Four teams are into the Elite Eight following another day of March Madness. Here’s a look at the four biggest takeaways from Thursday’s Sweet 16 action:
1. Virginia silences doubters. The Cavaliers’ redemption tour continues. The No. 1-seeded Cavaliers, using last March’s historic upset to No. 16 seed Maryland-Baltimore County as motivation for this year’s tournament, fended off No. 12 Oregon’s upset bid 53-49 and advanced to the Elite Eight. Virginia guard Ty Jerome (13 points, six assists), who hit the decisive three-pointer with 3:33 remaining, called the “ugly” defensive battle a “dogfight.”
“But it’s survive and advance,” Jerome said after the win.
The Cavs and their nation-leading defense now meet Purdue on Saturday with a chance for the program’s first Final Four since 1984. As good as the Cavs have been under Bennett’s tutelage, they’ve underachieved in the NCAA tournament — only getting to one other Elite Eight (2016) despite acquiring a No. 1 seed in three of the last five years. Not only is UVA rewriting the script on its 2018 heartbreak, it’s doing what past highly regarded Bennett teams couldn’t. If ever a team’s X-Factor were more clear, UVA is proving doubters wrong. It’s been that way all season. In November, Jerome told USA TODAY Sports of the UMBC loss narrative, “we hear everyone ripping us. I’d love to shut ’em up.”
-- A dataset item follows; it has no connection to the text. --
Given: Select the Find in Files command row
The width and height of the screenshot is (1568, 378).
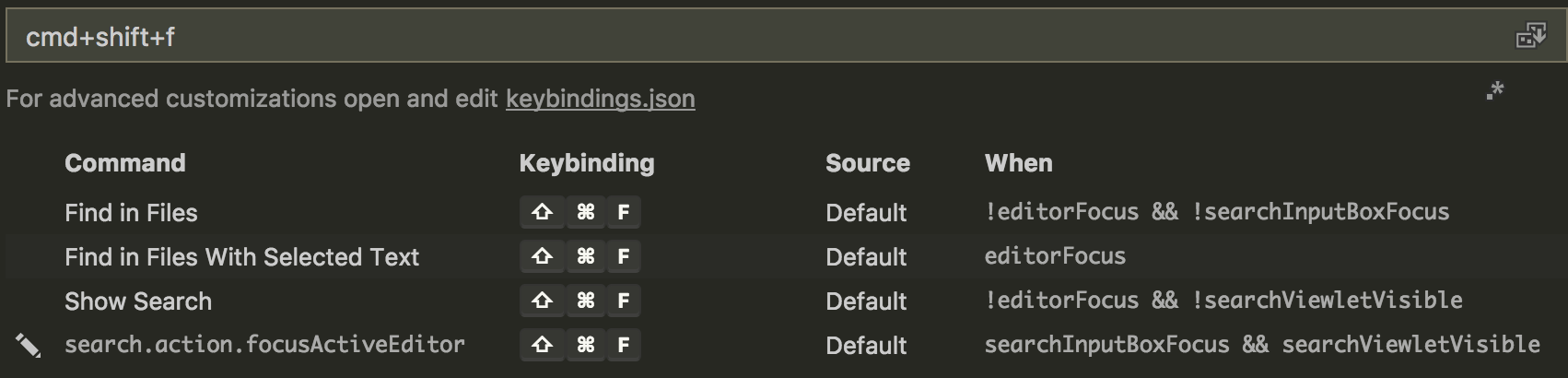Looking at the screenshot, I should [783, 212].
2. Texas Tech can win this whole thing. The Red Raiders entered Thursday’s contest with the best defensive efficiency of all Sweet 16 teams (per KenPom’s adjusted ratings). And, boy, did it show in the first half against Michigan, as Texas Tech stifled the Wolverines offense to an NCAA tournament record low of 16 points. The second half didn’t get much better, with Michigan not making a three-pointer until 24 seconds left and finishing 1-for-19 from beyond the arc. Texas Tech’s 63-44 win might’ve been a bad night for Michigan. But it also made a statement about how good coach Chris Beard’s team is. Not only can Jarrett Culver (22 points) and this group get to the Final Four — by beating the nation-leading offense in Gonzaga — but it proved it’s plenty good enough to cut down the nets in Minneapolis.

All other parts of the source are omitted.